Above and beyond: How regions won over future teachers

A five-day trip to NSW country schools was equal parts revelation and inspiration for some of teaching’s next generation. Glenn Cullen reports.

A woman kneeling down beside a sheep A woman kneeling down beside a sheep
Image: Surprised: Sarah Noble took to country teaching almost instantly.

After a week of experiencing teaching at rural schools across the state, third-year university student Sarah Noble found herself with a significant problem: she didn’t want to leave.

It really hit home for the Newcastle-based Ms Noble after her presentation night when her students had to depart.

“I was ready to hop off the bus and stay there,” she said.

“I didn’t want to come home.

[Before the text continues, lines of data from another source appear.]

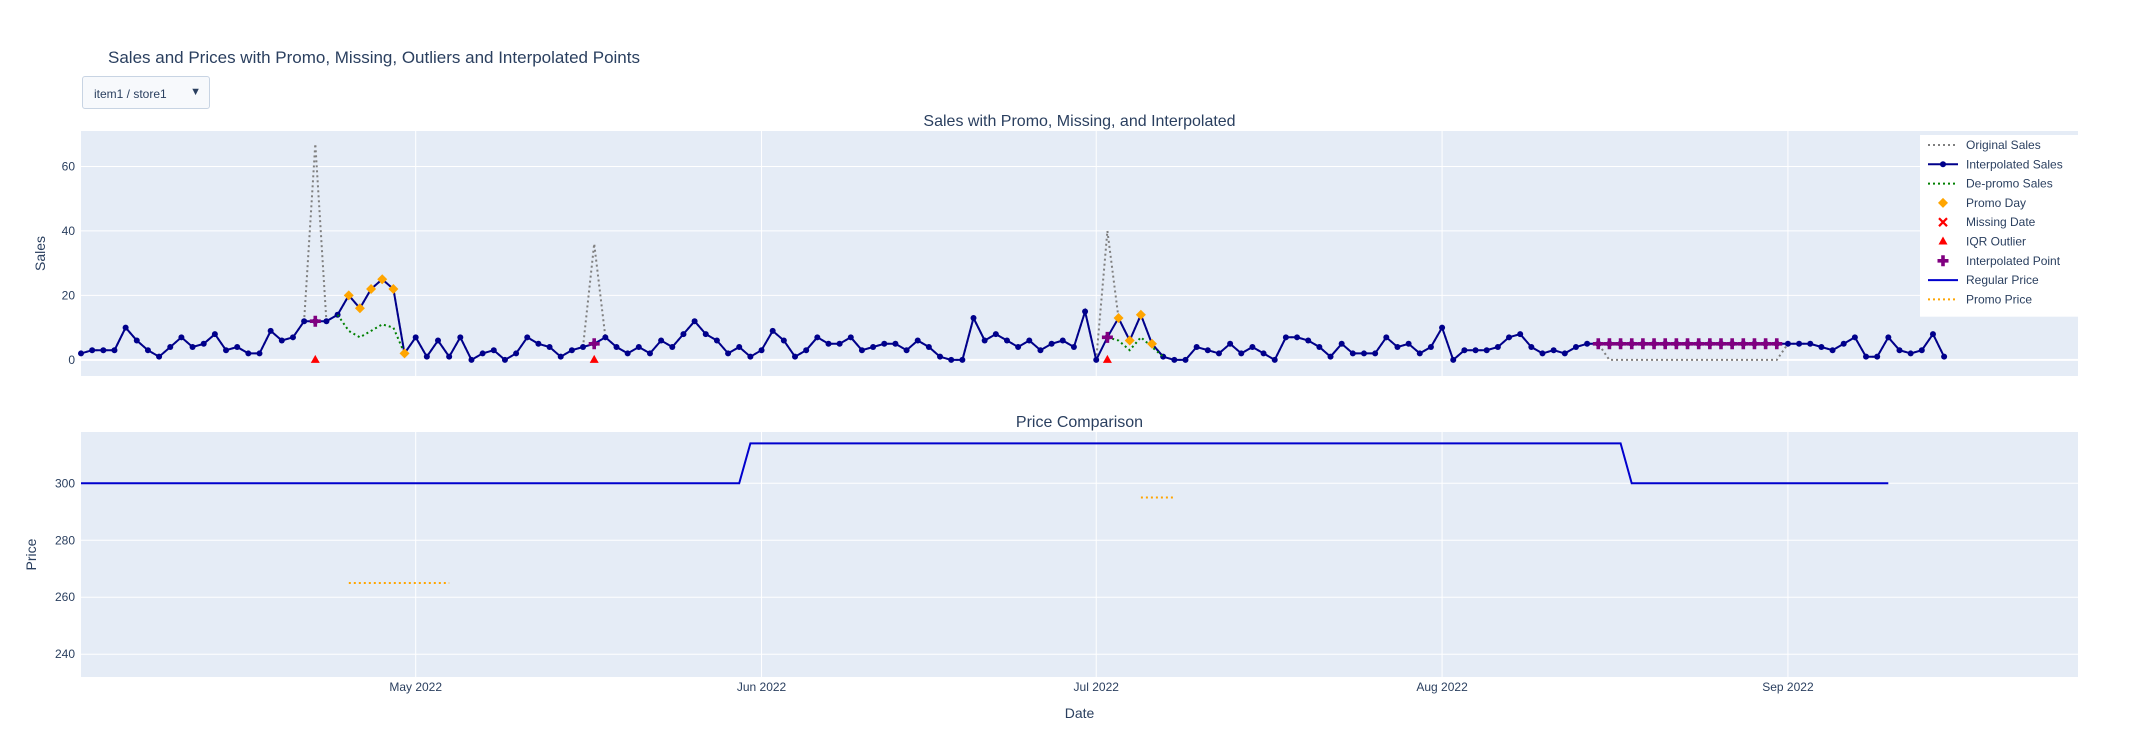 The height and width of the screenshot is (750, 2135). I want to click on legend-item: Promo Price, so click(1980, 299).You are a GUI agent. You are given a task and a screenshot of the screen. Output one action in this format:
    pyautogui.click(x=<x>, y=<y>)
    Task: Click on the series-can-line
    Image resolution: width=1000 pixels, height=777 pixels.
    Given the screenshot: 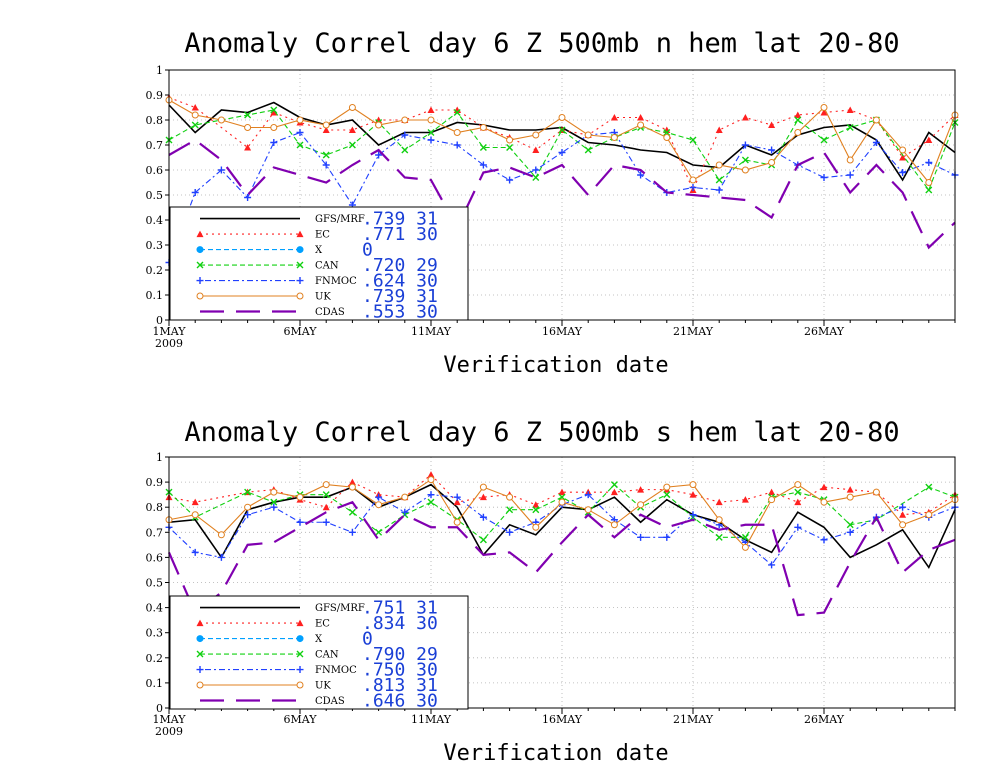 What is the action you would take?
    pyautogui.click(x=562, y=150)
    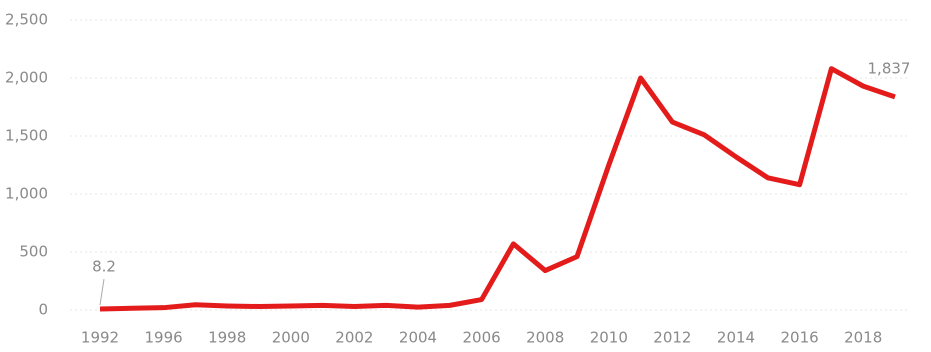 The image size is (931, 352). Describe the element at coordinates (26, 136) in the screenshot. I see `y-tick-label: 1,500` at that location.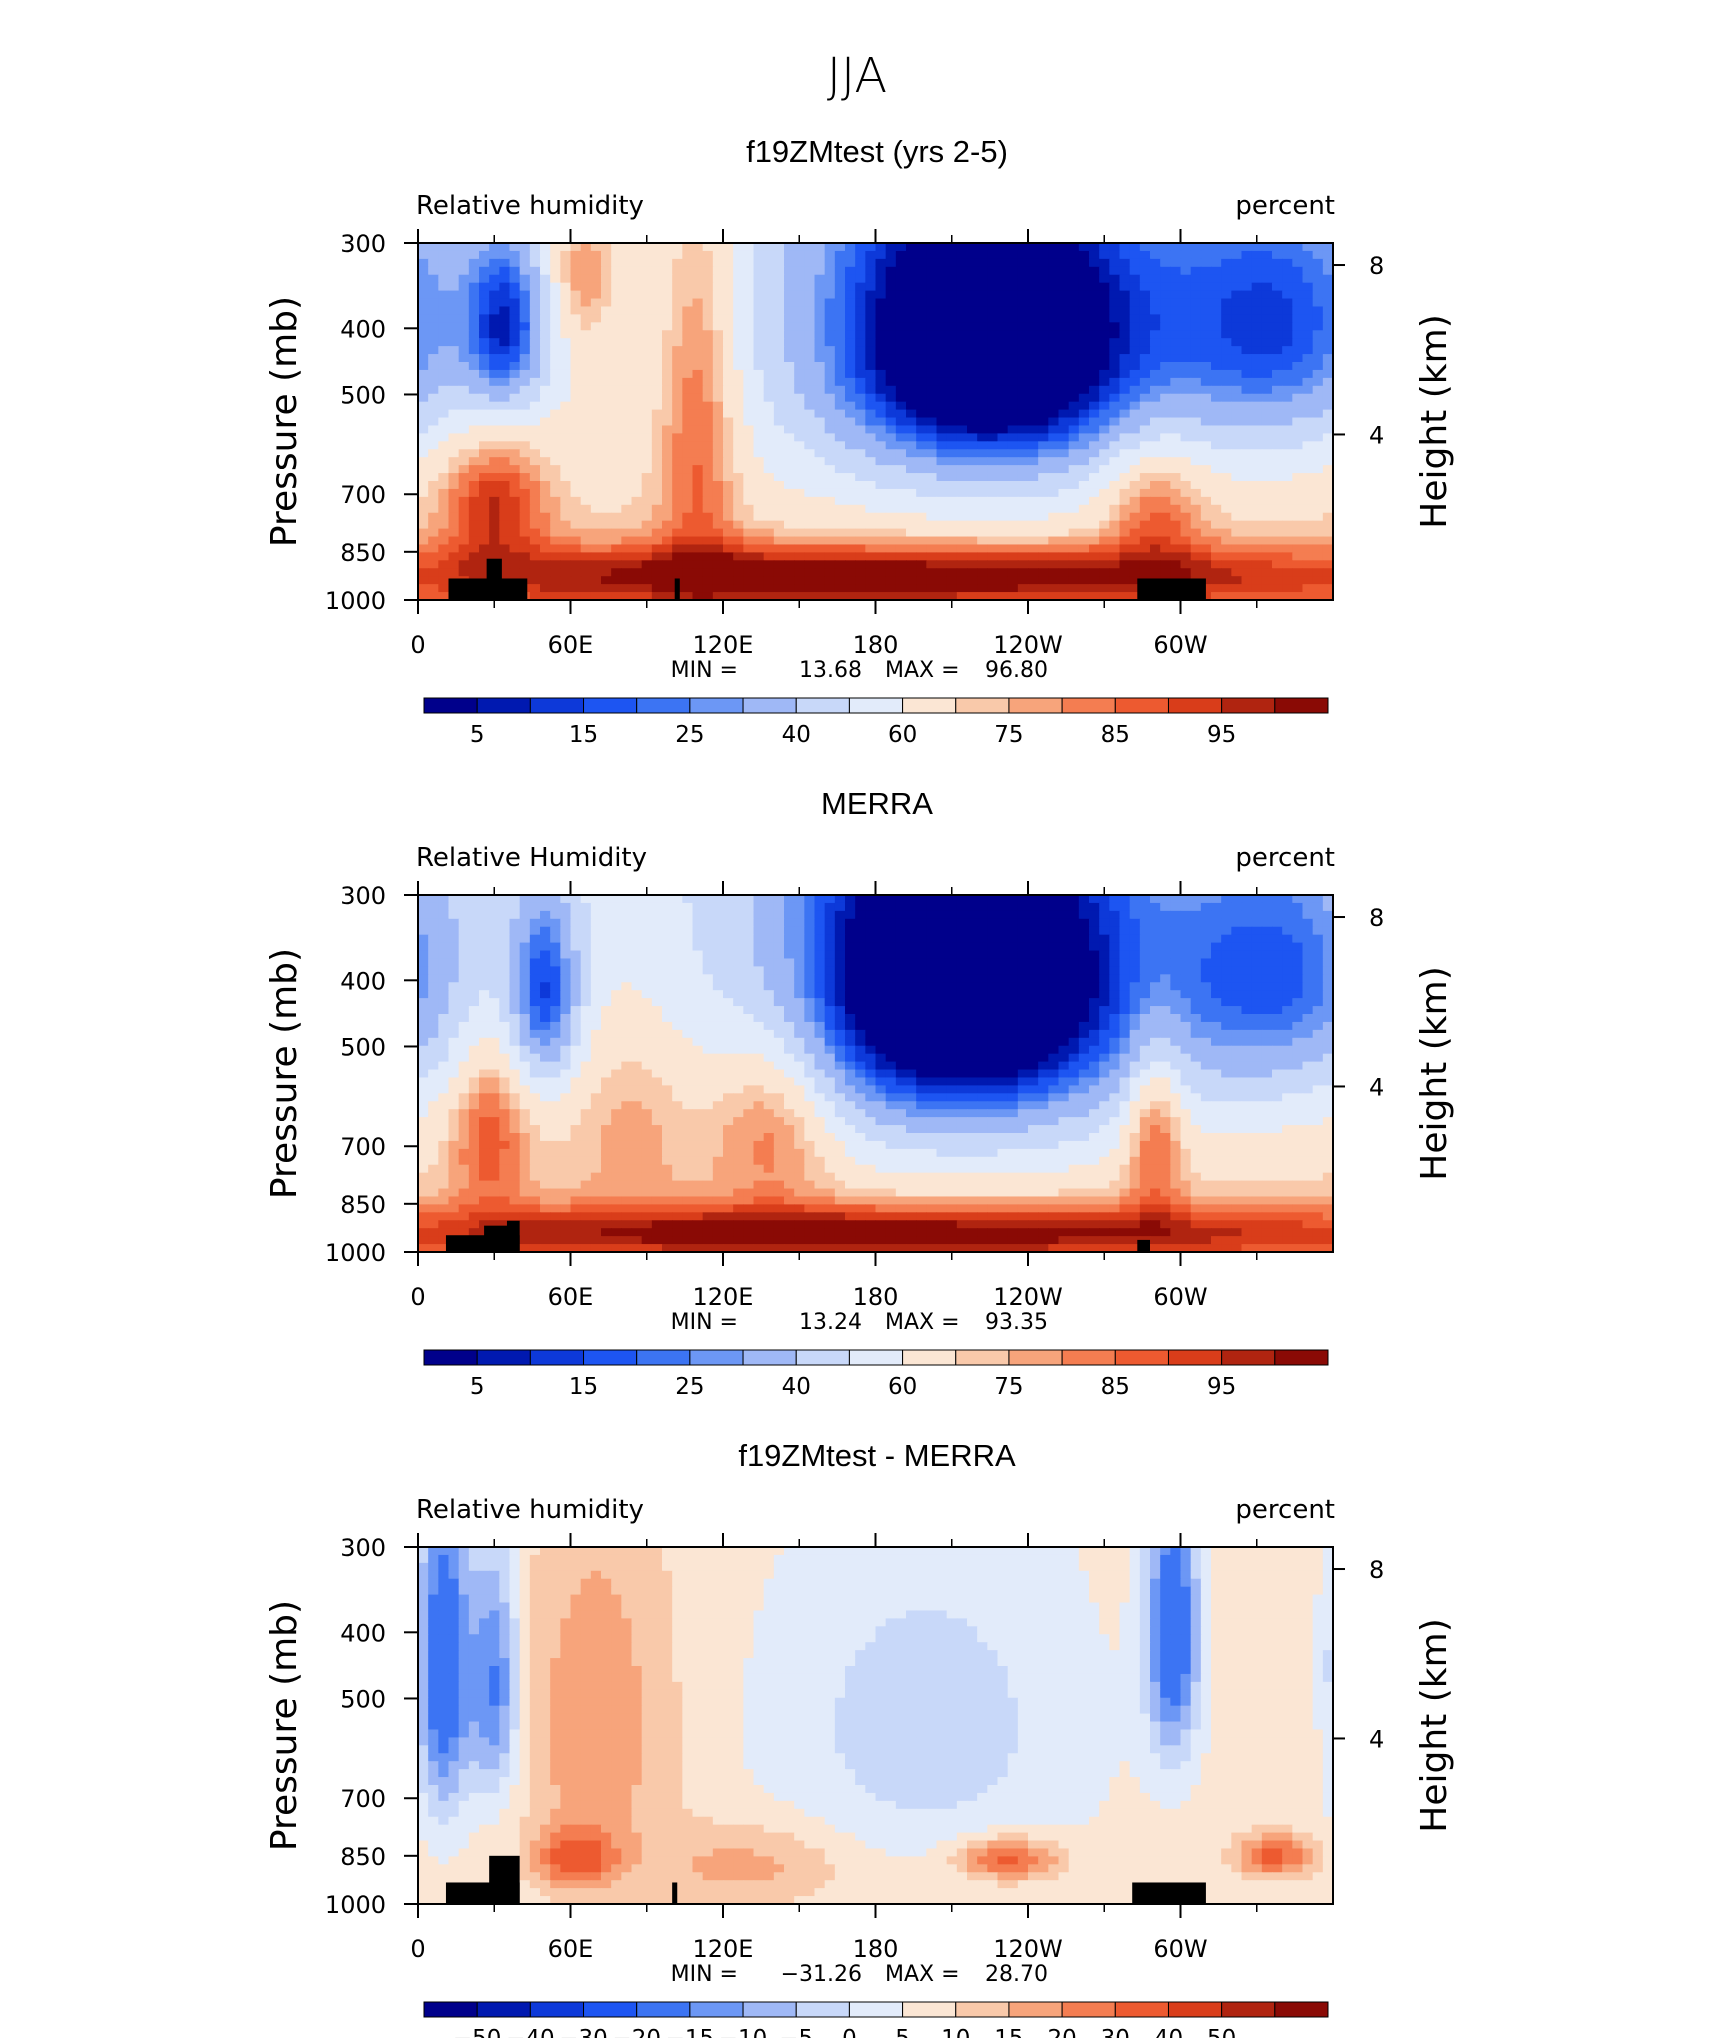 This screenshot has height=2038, width=1710. I want to click on y-tick-label: 500, so click(363, 395).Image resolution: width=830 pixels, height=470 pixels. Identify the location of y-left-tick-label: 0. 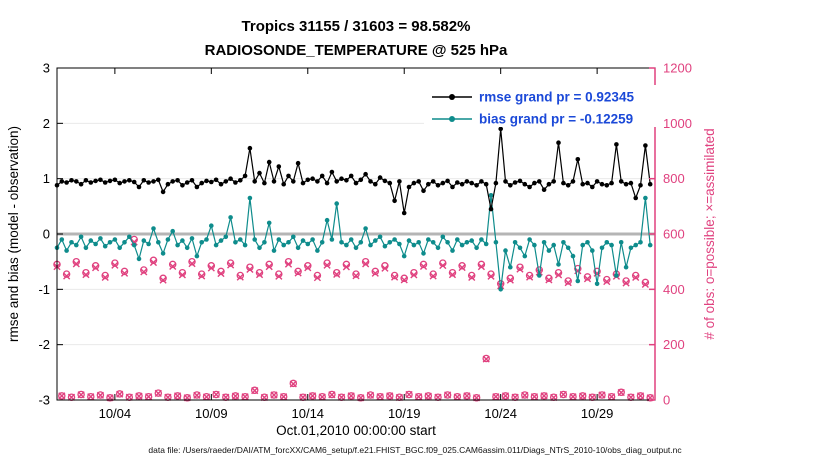
(46, 234). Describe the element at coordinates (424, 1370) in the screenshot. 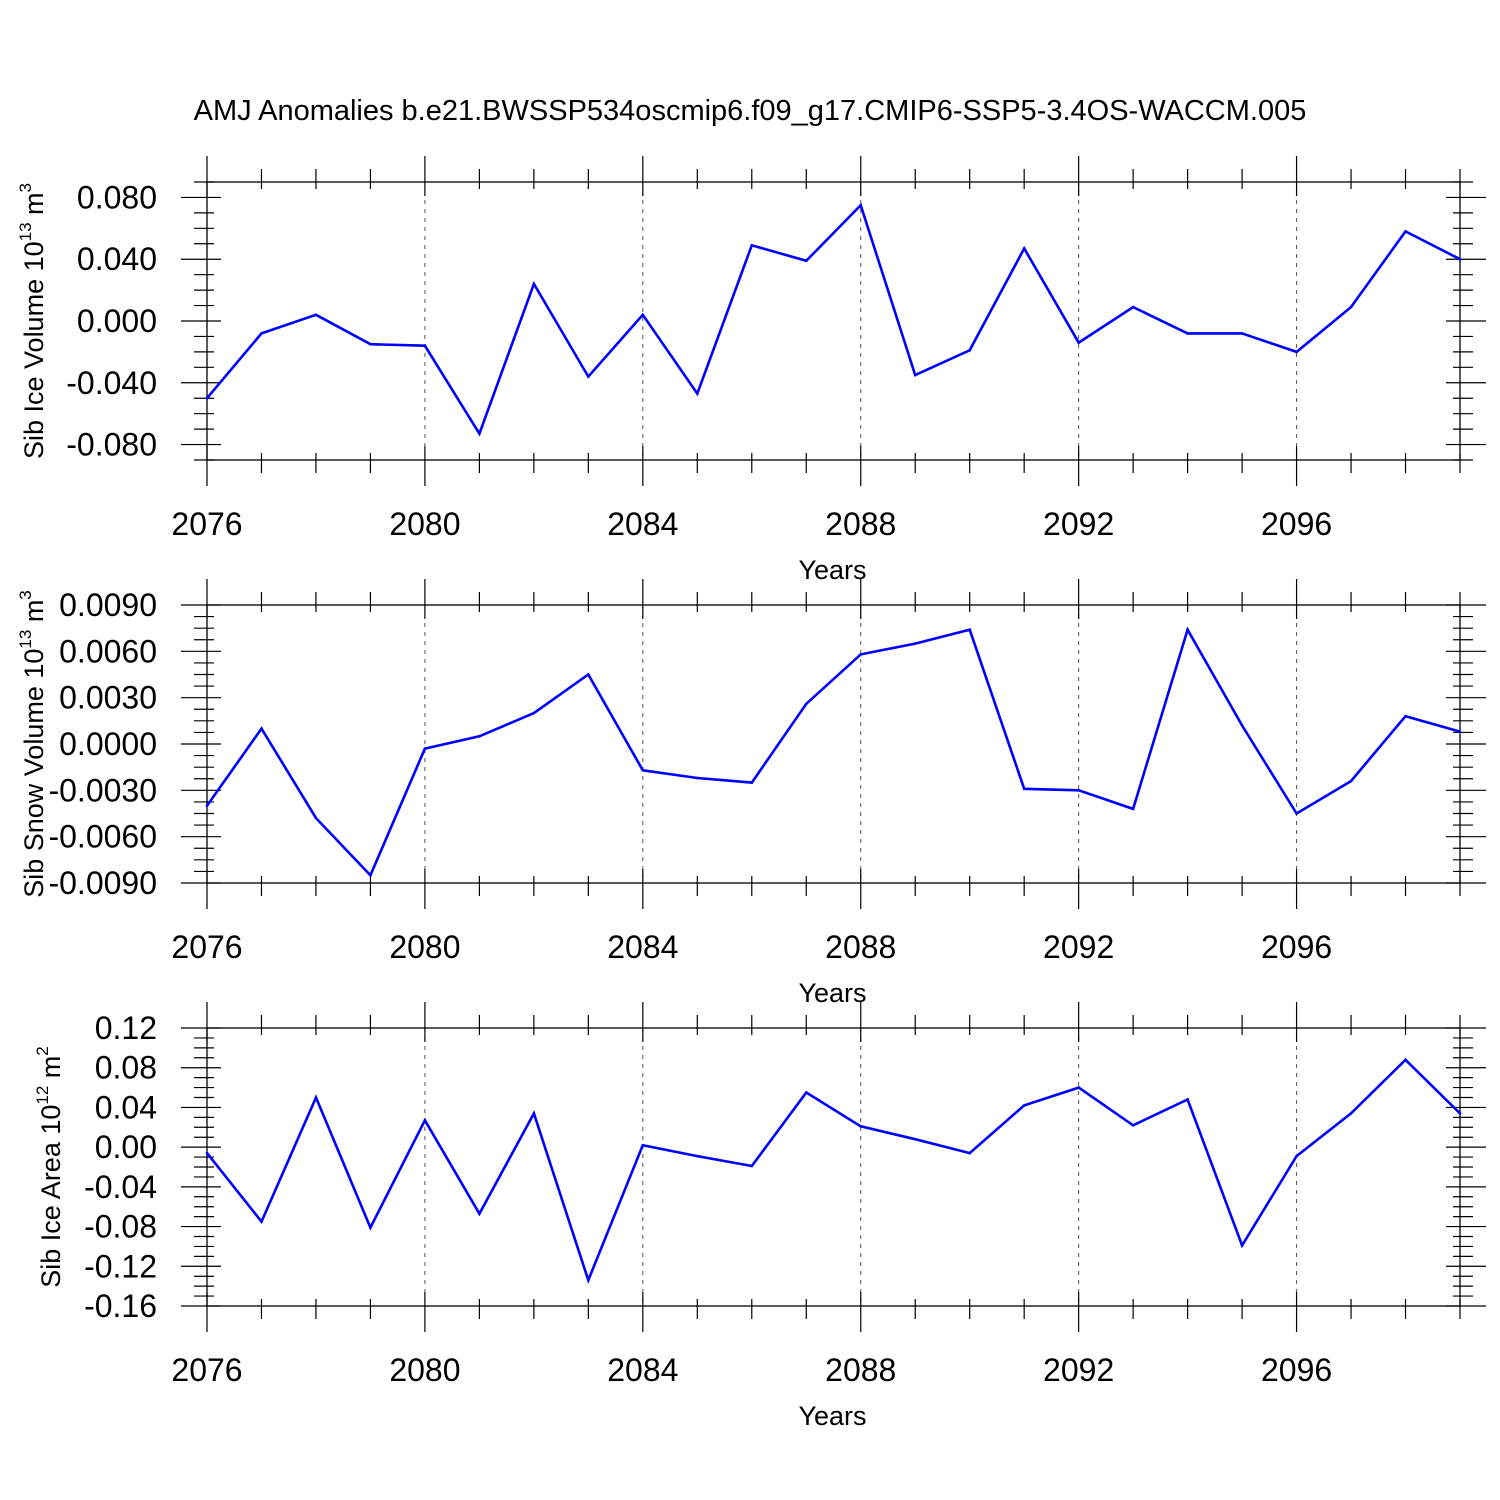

If I didn’t have the rest of my teaching degree to do, I would have just stayed.”

Ms Noble’s heartfelt experience was a common conclusion among the 50 pre-service teachers who travelled from the Department’s head office in Parramatta in the last week of Term 3 to visit rural schools in the Beyond the Line study tour.

The five-day trip took second- and third-year university students across NSW where they were able to engage with the local communities and gain valuable insights from teachers in regional, rural and remote NSW public schools.

Destinations and public schools included those in Coonabarabran, Narrabri, Tamworth, Barraba, Gunnedah, Taree, Quirindi, Binnaway and Mudgee.

“Every day I went to a school I was surprised at just how strongly I felt, and how connected I felt to the community and the kids in such a short amount of time,” said Ms Noble, who now has teaching at a regional school very much on her radar.

a group of students holding up pictures a group of students holding up pictures
Image: Class act: Chapman Tai, front row, second from right

For former Baulkham Hills High School student Chapman Tai, it was also about breaking down some stereotypes.

“I had lots of perceptions about rural schools,” he admitted. “I thought they didn’t get much funding, and I thought maybe they were a bit different to the city.

“But the whole trip, at every single school, there were so many great aspects.”

He described the clear sense of direction and purpose from the likes of Gunnedah Executive Principal Donna Riley as “inspiring” and the school as perfect for young teachers to go because you could “build something from the ground up”.

Mr Tai also got to share his Eddie Woo-inspired love of mathematics, encouraging a student to pursue the extension course at his school and talking about its applications in the agriculture industry.

Former Blakehurst High School student Braydon Pilot, currently in his third year of a teaching degree at the Australian Catholic University, said the engagement between teachers and students at the regional schools he visited was exceptional.

“The relationships were special; the teachers cared not just about the marks but the kids as people,” he said.

“It was just awesome and gave me a real picture of what it would be like to work in one of the schools.”

As part of the Rural and Remote Education Strategy, the Department continues to focus on delivering high-quality educators who are aware of localised needs to country areas.

The strategy is also facilitating more partnerships with universities, increasing the number of pre-service teachers undertaking professional experience placements in these schools.

After successful completion of the study tour, applicants will be encouraged and supported to complete a future rural practicum through the program or to commence employment in a rural setting following graduation.

“The department has had an overwhelmingly positive response from all of the pre-service teachers who have participated in the program, many detailing their excitement to begin their teaching career in a regional or rural NSW public school,” Senior Education Officer, Attraction and Engagement Programs Shannon Brehony said.